Es verdad que el uso de las nuevas tecnologías abre lagunas legales para perseguir ciertos delitos contra el honor: al no haber amenazas directas ni agresión de tipo físico, es difícil encajar un tuit de 140 caracteres en las categorías penales existentes, aunque el ministro del Interior, Jorge Fernández, insiste en que se van a investigar. En España la apología de la violencia en general no está tipificada como delito – como sí lo está la apología del terrorismo – aunque sí las amenazas. Por otro lado, la red permite escudar la propia identidad y ampararse en la libertad de expresión. No son pocos los políticos o personajes famosos que han debido cerrar sus perfiles sociales después de campañas de acoso y amenazas.
Pero las altas cotas de violencia empleadas contra esta mujer aún de cuerpo presente, dan para pensar: por un lado, en el altísimo nivel de violencia latente en una sociedad, la española, que está sufriendo enormemente las consecuencias de la crisis económica. La aparente calma social que se vive en el país, fuera de contadas excepciones, no debería hacer olvidar que la superficie podría esconder una marejada que se puede abrir paso en cualquier momento.

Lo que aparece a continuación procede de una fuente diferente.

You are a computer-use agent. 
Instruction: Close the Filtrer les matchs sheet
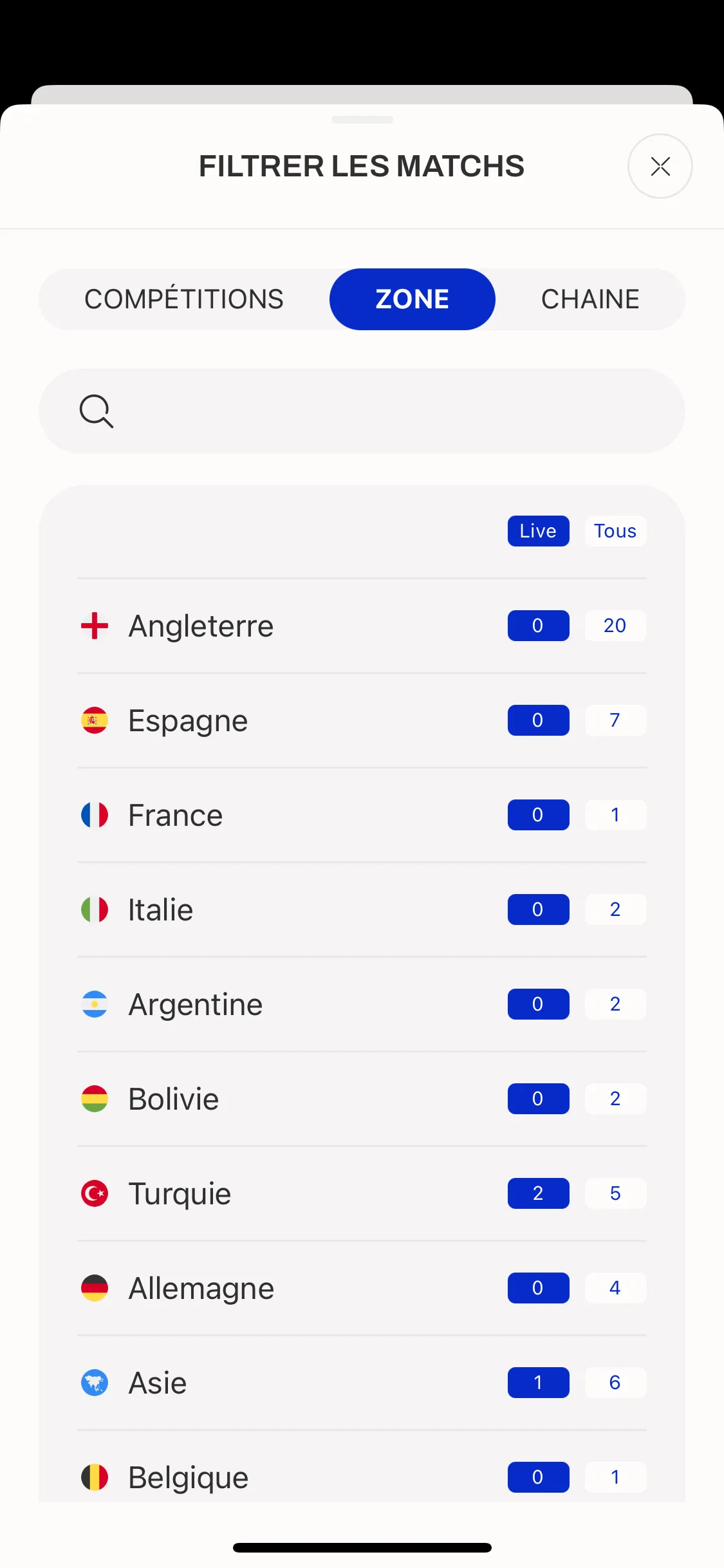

Por otro lado, en la urgente necesidad de una regulación del uso de las redes sociales, de forma que la apología de la violencia pueda ser perseguida como un delito más. Si es verdad que nuestras vidas cada vez se ven más influidas por el “entorno” de las redes sociales, no hay que imaginar cómo este tipo de violencias virtuales pueden influir y envenenar la vida real: ¿acaso asesinos como Breivik en Noruega o los adolescentes americanos que masacran a tiros a sus compañeros de escuela no son grandes consumidores de videojuegos violentos? Hay partidos radicales que pueden no tener representación parlamentaria, pero que podrían estar influyendo en la sociedad mucho más de lo que aparentemente dicen las urnas.
Y en tercer lugar: este tipo de hechos deben hacer reflexionar a todos, incluida a la Iglesia. La evangelización de las redes sociales es una necesidad cada vez más evidente. Es responsabilidad de los cristianos no dejar el entorno digital sin que llegue el mensaje salvador de Jesucristo al hombre, de que el odio no tiene la última palabra. Este tipo de hechos debería espolear nuestra conciencia: detrás de un tuit que expresa odio hay una persona que odia y por la que Cristo también ha dado la vida.